> _Assigned task_
When you transcribe the listing that follows, keep every line exact and omit the pictures.

> _Task material_
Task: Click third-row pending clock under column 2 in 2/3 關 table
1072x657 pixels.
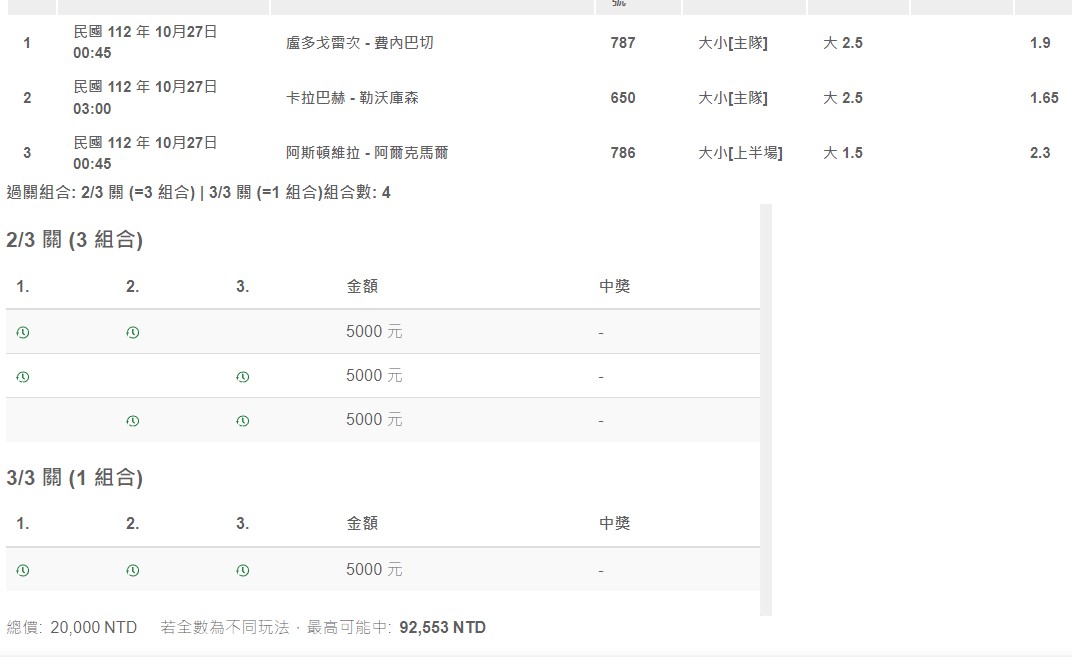Action: pyautogui.click(x=133, y=421)
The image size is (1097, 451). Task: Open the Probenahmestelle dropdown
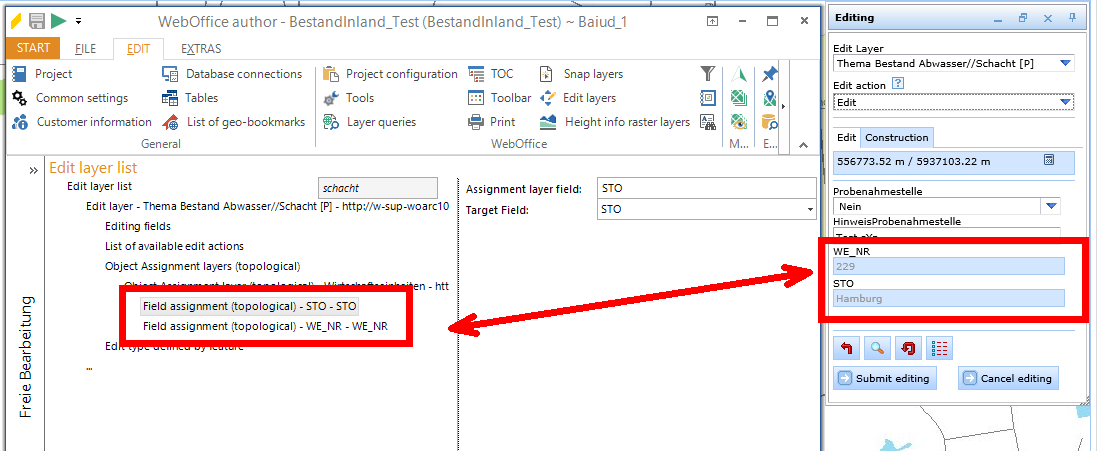(x=1050, y=206)
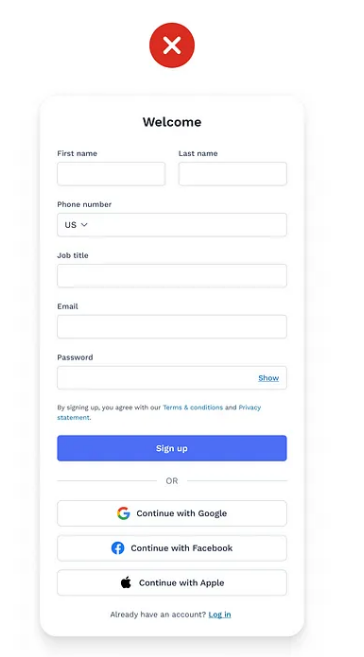The image size is (364, 657).
Task: Click the Email input field
Action: click(172, 327)
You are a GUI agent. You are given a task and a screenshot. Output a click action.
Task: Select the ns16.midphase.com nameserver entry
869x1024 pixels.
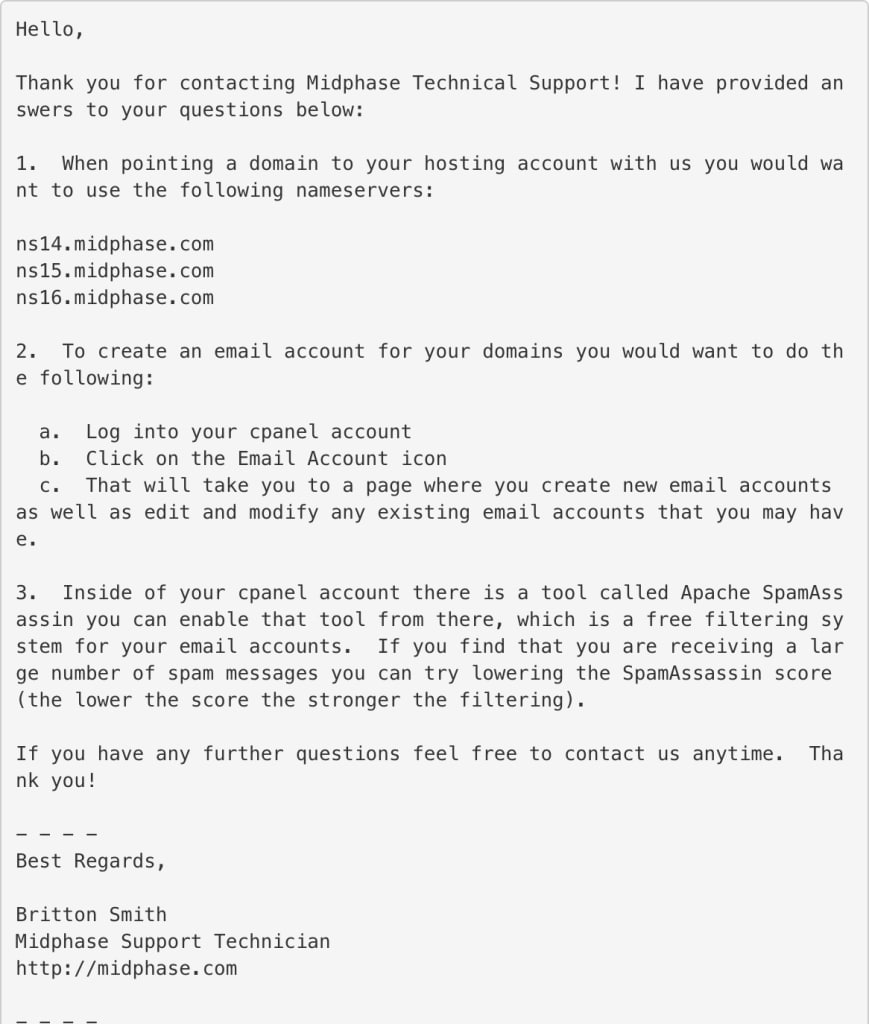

> _Answer for this exercise_
Task: Click third-row pending clock under column 2 in 2/3 關 table
1072x657 pixels.
Action: pyautogui.click(x=133, y=421)
The image size is (1097, 451). Task: Open the Probenahmestelle dropdown
(x=1050, y=206)
The image size is (364, 657).
Task: Click the Email input field
Action: click(172, 327)
You are a GUI agent. You are given a task and a screenshot. Output a click action.
Task: Select the ns16.midphase.com nameserver entry
869x1024 pixels.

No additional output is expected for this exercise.